The idea is to have a natural representation of the grids that ubiquitously appear in simulations and measurements of physical systems. Instead of referencing a single value, a grid cell references a range of values, based on the chosen discretization. Typically, cells boundaries would be specified by floating point numbers. In one dimension, a grid cell corresponds to an interval, the name we use here.

The key feature of IntervalIndex is that looking up an indexer should return all intervals in which the indexer's values fall. FloatIndex is a poor substitute, because of floating point precision issues, and because I don't want to label values by a single point.

A IntervalIndex is uniquely identified by its intervals and closed ('left' or 'right') properties, an ndarray of shape (len(idx), 2), indicating each interval. Other useful properties for IntervalIndex would include left, right and mid, which should return arrays (indexes?) corresponding to the left, right or mid-points of each interval.

The constructor should allow the optional keyword argument breaks (an array of length len(idx) + 1) to specified instead of intervals.

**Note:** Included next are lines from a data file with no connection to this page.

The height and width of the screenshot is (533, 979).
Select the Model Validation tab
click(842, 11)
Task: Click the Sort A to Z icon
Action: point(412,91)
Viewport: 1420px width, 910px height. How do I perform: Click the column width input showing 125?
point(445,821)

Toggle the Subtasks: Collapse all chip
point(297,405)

It's not entirely obvious what idx.values should be (idx.mid? strings like '(0, 1]'? an array of tuples or Interval objects?). I think the most useful choice for cross compatibility would probably be to an ndarray like idx.mid.

IntervalIndex should support mathematical operations (e.g., idx + 1), which are calculated by vectorizing the operation over the breaks.

Examples

An example already in pandas that should be a IntervalIndex is the levels property of categorical returned by cut, which is currently an object array of strings:

>>> pd.cut([], [0, 5, 10]).levels
Index([u'(0, 5]', u'(5, 10]'], dtype='object')

Example usage:

should be equivalent to pd.cut([], [0, 1, 2]).levels
idx = IntervalIndex(intervals=[(0, 1), (1, 2)]) idx2 = IntervalIndex(breaks=[0, 1, 2]) # equivalent idx IntervalIndex([(0, 1), (1, 2)], closed='right') idx.left np.array([0, 1]) idx.right np.array([1, 2]) idx.mid np.array([0.5, 1.5]) s = pd.Series([1, 2], idx) (0, 1] 1 (1, 2] 2 dtype: int64 s.loc[1] 1 s.loc[0.5] 1 s.loc[0] KeyError

Implementation

A IntervalIndex would be a monotonic and non-overlapping one-dimensional array of intervals. It is not required to be contiguous. A scalar Interval would correspond to a contiguous interval between start and stop values (e.g., given by integers, floating point numbers or datetimes).

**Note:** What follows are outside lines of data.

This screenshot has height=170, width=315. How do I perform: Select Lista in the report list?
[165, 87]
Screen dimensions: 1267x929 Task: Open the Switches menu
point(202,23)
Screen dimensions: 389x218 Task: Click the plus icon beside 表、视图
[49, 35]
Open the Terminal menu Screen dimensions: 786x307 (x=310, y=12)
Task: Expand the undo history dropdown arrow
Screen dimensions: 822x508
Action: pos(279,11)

For index lookups, I propose to do a binary search (np.searchsorted) on idx.left. If we add the constraint that all intervals must have a fixed width, we could calculate the bin using a formula in constant time, but I'm not sure the loss in flexibility would be worth the speedup.

IntervalIndex should play nicely when used as the levels for Categorical variable (#7217), but it is not the same as a CategoricalIndex (#7629). For example, a IntervalIndex should not allow for redundant values. To represent redundant or non-continuous intervals, you would need to make in a Categorical or CategoricalIndex which uses a IntervalIndex for the levels. Calling df.reset_index() on an DataFrame with an IntervalIndex would create a new Categorical column.

Note: I'm not entirely sure if this design doc belongs here or on mailing list (I'm happy to post it there if requested).

Here is the comment where I brought this up previously: #5460 (comment)

CC @hugadams -- I expect IntervalIndex would be very handy for your pyuvvis.